Wer die Welt bereist, stärkt seine Persönlichkeit

Ins Ausland zu gehen, ist für viele junge Leute eine ganz besondere Herausforderunge, die es sich aber lohnt, anzunehmen. Einige Vorteile liegen auf der Hand: Während der Zeit im Ausland erweitern Austauschteilnehmende z. B. gezielt ihre Sprachkenntnisse. Vor allem sind es aber die Begegnungen, die einen starken Einfluss auf die persönliche Entwicklung haben. Einmal weit weg von Zuhause zu sein, eröffnet die Möglichkeit, über sich hinaus zu wachsen. Ein neues Umfeld auf eigene Weise zu meistern und dadurch selbstständiger und reifer zu werden, ist mehr als eine lebenswichtige Erfahrung. In eine andere Kultur eintauchen, bedeutet andere Lebensweisen kennenzulernen, Weitblick zu erhalten und Dinge aus anderen Perspektiven zu sehen und zu bewerten. So wird nicht nur die eigene Persönlichkeit gestärkt, sondern auch der fachliche Blick geschärft. Noch hat es keinem geschadet sich mit anderen Anbautechniken, Technologien und Sichtweisen auseinanderzusetzten. Zahlreiche Beispiele zeugen von erfolgreicher Umsetzung des in der Ferne gelernten auf den eigenen Betrieben zuhause.

Unterstützung und Förderung nutzen

Und ja: Mit der Stiftung für Begabtenförderung der Deutschen Landwirtschaft und der Schorlemer Stiftung haben wir seit langem eigene Instrumente in der Hand, auch auf Bundesebene unseren Nachwuchs zu fördern.

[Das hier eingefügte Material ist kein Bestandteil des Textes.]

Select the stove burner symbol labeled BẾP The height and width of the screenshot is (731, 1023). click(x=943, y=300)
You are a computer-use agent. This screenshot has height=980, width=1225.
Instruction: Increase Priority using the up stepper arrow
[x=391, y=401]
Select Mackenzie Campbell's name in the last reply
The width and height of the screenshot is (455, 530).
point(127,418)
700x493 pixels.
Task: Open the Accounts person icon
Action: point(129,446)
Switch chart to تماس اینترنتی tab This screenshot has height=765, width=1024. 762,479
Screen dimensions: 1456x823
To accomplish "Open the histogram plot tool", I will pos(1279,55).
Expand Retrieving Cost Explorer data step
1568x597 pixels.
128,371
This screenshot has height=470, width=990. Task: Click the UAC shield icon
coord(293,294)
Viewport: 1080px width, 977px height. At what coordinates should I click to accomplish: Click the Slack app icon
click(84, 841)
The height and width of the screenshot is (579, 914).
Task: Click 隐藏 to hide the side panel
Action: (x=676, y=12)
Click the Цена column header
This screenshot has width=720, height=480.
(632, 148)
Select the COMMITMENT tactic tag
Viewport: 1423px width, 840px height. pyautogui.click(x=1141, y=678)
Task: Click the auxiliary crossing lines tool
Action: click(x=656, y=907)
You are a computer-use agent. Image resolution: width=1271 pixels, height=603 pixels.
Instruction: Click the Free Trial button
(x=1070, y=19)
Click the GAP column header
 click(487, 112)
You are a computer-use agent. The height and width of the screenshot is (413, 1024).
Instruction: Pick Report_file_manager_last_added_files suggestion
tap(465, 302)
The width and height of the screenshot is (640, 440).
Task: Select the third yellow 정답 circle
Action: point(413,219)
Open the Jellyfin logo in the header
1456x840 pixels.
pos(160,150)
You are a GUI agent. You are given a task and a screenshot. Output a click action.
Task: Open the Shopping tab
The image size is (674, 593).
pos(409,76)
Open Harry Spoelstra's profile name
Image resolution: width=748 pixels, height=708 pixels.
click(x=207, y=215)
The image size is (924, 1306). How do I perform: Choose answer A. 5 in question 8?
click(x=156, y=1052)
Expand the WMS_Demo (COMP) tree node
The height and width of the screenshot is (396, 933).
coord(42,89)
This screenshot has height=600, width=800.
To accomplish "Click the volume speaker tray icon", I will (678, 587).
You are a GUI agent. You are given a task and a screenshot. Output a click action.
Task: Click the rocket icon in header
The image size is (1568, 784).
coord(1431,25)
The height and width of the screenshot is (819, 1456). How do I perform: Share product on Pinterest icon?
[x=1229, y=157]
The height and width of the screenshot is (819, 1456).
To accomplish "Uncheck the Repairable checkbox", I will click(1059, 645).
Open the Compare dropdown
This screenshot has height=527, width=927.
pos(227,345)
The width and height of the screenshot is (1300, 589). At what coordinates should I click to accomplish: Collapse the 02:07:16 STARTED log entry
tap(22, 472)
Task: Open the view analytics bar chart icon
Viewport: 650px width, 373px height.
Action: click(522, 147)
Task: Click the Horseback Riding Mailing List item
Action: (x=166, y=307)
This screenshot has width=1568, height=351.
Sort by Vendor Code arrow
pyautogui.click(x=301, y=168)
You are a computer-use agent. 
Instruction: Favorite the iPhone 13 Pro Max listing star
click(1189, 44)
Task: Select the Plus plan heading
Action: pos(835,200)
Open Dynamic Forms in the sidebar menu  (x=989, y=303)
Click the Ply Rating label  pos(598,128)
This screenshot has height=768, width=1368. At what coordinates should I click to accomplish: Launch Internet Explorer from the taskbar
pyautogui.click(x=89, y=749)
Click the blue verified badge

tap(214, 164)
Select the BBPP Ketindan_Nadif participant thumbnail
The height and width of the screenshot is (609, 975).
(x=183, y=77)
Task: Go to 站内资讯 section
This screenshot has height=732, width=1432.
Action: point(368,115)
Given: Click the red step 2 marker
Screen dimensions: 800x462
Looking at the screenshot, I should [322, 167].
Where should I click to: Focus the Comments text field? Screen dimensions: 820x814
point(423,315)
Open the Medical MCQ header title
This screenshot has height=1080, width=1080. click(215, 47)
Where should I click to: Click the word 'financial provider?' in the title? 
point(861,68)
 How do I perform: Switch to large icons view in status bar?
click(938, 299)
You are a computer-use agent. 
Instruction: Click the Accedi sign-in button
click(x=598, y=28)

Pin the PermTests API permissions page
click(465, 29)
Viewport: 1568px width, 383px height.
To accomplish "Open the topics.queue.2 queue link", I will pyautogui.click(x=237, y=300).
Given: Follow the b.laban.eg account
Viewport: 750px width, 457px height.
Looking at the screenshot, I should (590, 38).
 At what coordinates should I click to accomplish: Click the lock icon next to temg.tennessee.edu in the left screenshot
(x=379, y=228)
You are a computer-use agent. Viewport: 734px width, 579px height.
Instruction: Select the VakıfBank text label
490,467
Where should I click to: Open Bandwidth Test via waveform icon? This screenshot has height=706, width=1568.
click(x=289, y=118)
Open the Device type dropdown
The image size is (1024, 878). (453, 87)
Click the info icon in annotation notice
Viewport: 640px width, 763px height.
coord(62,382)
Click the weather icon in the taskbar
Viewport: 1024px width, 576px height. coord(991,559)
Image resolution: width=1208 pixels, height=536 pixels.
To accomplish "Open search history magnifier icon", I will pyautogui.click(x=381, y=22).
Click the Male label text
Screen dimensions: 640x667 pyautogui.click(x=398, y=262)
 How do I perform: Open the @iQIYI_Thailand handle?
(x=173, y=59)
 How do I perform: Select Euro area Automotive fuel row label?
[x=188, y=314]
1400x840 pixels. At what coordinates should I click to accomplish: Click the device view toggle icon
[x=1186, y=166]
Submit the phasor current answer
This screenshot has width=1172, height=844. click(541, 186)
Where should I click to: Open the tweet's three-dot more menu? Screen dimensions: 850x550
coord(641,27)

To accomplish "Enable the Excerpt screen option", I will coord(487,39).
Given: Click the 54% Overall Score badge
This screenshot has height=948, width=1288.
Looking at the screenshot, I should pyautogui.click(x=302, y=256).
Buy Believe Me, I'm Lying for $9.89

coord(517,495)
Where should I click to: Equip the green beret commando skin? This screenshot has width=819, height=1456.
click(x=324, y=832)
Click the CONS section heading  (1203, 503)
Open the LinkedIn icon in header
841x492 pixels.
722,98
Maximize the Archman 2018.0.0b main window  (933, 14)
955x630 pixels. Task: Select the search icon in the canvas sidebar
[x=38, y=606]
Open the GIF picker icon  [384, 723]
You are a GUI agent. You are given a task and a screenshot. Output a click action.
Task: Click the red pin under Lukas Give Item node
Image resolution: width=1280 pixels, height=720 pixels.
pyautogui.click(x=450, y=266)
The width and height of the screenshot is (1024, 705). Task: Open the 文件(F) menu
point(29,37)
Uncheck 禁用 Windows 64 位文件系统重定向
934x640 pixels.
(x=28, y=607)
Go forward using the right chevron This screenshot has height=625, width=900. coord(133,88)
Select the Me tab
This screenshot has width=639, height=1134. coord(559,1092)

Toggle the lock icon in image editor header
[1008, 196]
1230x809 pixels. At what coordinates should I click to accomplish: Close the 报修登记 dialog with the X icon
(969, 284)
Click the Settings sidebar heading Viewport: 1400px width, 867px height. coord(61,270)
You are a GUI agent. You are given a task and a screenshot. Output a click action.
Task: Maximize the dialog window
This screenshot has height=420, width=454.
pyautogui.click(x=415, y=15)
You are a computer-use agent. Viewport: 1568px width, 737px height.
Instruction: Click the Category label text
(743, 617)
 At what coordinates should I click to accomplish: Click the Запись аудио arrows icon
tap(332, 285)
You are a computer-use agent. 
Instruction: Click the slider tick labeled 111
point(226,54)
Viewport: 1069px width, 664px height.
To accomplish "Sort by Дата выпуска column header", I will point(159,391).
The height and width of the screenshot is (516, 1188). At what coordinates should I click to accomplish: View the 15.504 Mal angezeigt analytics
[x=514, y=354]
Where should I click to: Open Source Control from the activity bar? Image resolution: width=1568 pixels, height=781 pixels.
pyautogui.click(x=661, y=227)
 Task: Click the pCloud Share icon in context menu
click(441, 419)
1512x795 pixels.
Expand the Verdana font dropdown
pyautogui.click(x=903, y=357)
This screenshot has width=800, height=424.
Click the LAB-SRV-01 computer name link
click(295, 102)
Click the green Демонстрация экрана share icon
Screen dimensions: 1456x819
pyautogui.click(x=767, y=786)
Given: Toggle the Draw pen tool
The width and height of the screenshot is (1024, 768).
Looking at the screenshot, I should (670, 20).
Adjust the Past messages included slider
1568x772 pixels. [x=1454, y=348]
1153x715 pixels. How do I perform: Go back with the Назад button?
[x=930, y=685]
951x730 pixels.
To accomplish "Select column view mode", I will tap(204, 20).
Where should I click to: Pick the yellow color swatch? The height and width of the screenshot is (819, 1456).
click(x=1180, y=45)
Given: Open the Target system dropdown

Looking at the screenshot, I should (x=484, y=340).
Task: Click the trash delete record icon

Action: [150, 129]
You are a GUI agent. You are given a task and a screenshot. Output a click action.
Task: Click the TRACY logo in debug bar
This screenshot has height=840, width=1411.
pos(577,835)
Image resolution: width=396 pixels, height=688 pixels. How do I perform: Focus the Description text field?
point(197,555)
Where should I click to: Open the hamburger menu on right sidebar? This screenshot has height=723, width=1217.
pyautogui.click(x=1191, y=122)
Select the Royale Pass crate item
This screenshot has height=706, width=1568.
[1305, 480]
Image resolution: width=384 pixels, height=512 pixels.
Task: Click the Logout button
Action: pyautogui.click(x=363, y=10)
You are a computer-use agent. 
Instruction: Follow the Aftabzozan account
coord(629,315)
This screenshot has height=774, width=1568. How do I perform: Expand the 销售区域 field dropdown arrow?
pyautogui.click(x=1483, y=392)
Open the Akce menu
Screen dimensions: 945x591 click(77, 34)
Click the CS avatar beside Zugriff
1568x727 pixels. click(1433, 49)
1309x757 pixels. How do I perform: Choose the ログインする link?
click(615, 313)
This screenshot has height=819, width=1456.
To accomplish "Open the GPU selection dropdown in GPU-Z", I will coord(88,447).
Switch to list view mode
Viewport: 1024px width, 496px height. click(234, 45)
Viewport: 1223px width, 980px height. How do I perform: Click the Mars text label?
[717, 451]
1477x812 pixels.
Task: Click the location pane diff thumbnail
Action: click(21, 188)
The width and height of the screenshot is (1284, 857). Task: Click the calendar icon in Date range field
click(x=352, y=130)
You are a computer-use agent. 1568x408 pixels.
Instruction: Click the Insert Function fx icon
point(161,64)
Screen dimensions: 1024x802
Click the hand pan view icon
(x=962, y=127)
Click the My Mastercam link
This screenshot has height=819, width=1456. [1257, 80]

So hat die Schorlemer Stiftung als bedeutendster Förderer für internationale Praktika im landwirtschaftlichen Bereich im Jahr 2019 über 150 Autauschwillige auf deren Weg ins Ausland begleitet - Trend steigend, auch wenn die Pandemie in diesem Jahr einen Wachstumsknick brachte. Das Sammeln von Erfahrungen im Ausland ist für den fachlichen und persönlichen Background nicht zu vernachlässigen - auch nicht beim Beruf des Landwirts. Daher ist eine frühzeitige Planung und Einbindung verschiedenster Varianten von Austauschmöglichkeiten für die Zukunft unseres Nachwuchses immer eine Überlegung wert!

Berufung als Beruf

Eigenverantwortlichkeit, unternehmerisches Talent, Fach- und Themenkompetenz sowie belastbare Persönlichkeitsstrukturen sind unabdingbare Eigenschaften zur Bewältigung der großen Herausforderungen. Diese Eigenschaften muss auch unser Nachwuchs mitbringen! Politik, Verbände, Organisationen und auch die Bauernfamilien selbst sind und bleiben gefordert, die richtigen Rahmenbedingungen und Unterstützungen zu liefern, damit wir erfolgreich bleiben können.